Le témoignage d’Azeem Rafiq aux députés a détaillé le racisme manifeste et dévastateur qui, selon lui, était la norme au club de cricket du comté de Yorkshire. L’utilisation constante du mot p, qui a été rejeté comme plaisanterie dans son enquête interne, a envoyé des ondes de choc à travers le pays et est devenu le catalyseur de l’action politique.

Mais son allégation au comité restreint du numérique, de la culture, des médias et du sport selon laquelle les joueurs de couleur s’appelaient tous Kevin, qu’il a été invité à expliquer lors de son audition, a suscité des avertissements de la part des principaux militants de l’égalité raciale. Ils ont dit que, quelle que soit l’intention, le résultat est insidieux et a le même effet : priver de leurs droits et aliéner les personnes de couleur.

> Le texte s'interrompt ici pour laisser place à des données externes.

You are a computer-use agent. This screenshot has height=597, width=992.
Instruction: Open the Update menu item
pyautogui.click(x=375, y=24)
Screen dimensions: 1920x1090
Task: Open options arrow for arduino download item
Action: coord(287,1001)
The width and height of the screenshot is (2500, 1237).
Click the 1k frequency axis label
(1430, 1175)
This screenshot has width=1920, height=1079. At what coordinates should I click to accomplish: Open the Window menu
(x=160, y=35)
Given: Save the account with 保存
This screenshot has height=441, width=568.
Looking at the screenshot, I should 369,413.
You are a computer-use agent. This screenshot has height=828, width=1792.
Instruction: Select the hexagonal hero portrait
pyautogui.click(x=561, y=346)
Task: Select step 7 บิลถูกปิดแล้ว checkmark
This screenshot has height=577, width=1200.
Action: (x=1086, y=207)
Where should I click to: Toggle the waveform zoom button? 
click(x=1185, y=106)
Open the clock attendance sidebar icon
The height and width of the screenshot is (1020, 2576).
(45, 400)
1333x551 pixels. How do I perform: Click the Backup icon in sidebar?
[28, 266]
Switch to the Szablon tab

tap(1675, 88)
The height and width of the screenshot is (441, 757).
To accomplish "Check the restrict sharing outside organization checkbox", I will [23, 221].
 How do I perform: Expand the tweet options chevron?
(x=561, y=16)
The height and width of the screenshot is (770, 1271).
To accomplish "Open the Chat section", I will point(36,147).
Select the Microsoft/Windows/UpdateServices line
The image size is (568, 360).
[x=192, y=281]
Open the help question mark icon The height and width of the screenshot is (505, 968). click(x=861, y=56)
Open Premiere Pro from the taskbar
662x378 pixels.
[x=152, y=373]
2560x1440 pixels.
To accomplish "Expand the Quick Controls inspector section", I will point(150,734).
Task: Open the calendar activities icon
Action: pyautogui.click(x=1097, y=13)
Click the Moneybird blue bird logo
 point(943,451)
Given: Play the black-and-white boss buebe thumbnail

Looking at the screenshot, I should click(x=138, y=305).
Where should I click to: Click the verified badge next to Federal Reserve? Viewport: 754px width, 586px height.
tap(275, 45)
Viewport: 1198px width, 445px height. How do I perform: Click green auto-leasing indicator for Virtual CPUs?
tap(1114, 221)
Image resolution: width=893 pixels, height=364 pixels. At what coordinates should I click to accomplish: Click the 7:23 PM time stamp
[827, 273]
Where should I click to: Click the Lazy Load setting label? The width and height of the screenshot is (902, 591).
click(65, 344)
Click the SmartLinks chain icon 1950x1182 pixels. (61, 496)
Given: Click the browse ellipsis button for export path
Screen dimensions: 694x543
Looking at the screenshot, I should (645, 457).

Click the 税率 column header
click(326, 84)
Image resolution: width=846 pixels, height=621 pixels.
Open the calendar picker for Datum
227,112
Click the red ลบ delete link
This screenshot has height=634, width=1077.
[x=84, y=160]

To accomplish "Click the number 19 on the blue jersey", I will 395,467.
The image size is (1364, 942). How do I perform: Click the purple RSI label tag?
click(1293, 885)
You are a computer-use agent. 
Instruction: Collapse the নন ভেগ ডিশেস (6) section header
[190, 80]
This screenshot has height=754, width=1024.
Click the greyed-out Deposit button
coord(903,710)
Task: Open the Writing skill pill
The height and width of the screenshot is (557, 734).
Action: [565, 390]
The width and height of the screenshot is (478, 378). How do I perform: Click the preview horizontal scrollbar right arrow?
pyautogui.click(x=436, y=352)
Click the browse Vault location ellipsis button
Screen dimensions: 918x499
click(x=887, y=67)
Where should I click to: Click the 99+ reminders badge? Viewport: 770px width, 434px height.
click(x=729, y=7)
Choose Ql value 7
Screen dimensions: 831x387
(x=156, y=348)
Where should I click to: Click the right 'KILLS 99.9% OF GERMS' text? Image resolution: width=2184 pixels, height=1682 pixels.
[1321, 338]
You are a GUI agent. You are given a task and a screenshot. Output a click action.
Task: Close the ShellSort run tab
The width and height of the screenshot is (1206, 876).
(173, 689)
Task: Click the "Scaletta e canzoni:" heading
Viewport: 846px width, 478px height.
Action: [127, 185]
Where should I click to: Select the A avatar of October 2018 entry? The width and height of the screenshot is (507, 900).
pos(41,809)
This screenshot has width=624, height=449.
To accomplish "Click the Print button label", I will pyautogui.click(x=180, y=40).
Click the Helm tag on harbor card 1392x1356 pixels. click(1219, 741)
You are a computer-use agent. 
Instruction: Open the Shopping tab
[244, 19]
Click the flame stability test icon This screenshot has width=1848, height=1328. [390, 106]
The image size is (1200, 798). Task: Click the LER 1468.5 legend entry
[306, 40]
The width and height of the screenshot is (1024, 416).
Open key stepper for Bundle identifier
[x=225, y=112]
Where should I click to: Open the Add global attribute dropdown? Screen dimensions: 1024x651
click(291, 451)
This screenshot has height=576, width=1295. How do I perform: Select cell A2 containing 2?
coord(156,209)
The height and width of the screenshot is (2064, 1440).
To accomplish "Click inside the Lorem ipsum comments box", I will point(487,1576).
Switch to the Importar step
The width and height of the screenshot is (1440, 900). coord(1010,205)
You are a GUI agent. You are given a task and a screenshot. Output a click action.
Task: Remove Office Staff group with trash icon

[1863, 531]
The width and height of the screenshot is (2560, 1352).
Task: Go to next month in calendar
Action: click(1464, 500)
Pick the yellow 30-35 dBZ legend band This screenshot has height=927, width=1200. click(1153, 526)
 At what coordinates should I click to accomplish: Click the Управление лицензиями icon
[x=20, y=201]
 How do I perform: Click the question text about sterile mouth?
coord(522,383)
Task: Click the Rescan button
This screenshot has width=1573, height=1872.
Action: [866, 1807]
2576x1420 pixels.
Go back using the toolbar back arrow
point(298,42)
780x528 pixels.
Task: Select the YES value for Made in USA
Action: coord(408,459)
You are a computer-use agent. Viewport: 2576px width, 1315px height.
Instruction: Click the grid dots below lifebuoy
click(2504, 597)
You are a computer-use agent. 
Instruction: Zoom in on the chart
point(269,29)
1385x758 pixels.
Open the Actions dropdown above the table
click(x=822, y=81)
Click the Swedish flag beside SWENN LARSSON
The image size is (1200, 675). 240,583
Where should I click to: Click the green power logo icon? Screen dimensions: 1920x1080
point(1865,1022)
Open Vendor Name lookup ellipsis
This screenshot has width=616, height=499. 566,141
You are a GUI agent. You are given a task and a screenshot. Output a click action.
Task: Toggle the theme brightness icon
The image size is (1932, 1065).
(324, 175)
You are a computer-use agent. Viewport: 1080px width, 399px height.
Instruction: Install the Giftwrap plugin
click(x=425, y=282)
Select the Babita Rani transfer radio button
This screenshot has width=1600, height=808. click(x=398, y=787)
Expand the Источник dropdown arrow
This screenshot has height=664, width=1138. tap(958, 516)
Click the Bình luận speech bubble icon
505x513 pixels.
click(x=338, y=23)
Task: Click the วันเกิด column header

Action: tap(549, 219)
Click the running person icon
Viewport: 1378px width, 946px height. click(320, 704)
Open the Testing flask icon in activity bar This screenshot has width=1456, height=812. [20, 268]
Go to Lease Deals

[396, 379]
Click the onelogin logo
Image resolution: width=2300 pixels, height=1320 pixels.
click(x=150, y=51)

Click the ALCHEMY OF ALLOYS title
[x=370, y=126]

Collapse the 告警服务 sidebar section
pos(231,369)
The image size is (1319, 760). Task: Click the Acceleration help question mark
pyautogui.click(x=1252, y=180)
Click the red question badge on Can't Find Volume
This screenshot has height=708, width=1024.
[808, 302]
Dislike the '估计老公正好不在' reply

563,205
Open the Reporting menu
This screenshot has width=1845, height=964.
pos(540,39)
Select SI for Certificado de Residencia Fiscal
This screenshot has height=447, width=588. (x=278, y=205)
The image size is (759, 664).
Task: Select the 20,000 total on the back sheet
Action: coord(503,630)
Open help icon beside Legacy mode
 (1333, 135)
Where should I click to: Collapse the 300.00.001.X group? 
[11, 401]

Rafiq a ravalé ses larmes lorsqu’il a détaillé l’utilisation de « Kevin » au Yorkshire, nommant les anciens frappeurs anglais Gary Ballance et Alex Hales.

Il a déclaré au comité : « Kevin était quelque chose de Gary [Ballance] utilisé pour décrire toute personne de couleur d’une manière très péjorative. C’était un secret de polichinelle dans le vestiaire anglais.

« Quiconque rencontrerait Gary saurait que c’était une expression qu’il utiliserait pour décrire les personnes de couleur. »

Il a poursuivi en affirmant qu’il avait compris que Hales avait nommé son chien Kevin parce qu’il était noir.

Adam Patel, un bénévole pour l’engagement et le développement musulmans, a déclaré : « C’est l’altérité d’un individu. Cela enlève la véritable identité d’une personne et quand vous faites cela, cela enlève l’humanité de cet individu. Et bien que les gens pensent que c’est une plaisanterie ou un rire, vous commencez à déshumaniser quelqu’un et vous vous moquez de la façon dont il est traité.

« Pour la personne affectée, elle est privée de ses droits de la communauté locale et cela peut causer tant de problèmes pour cette personne et pour la société au sens large. »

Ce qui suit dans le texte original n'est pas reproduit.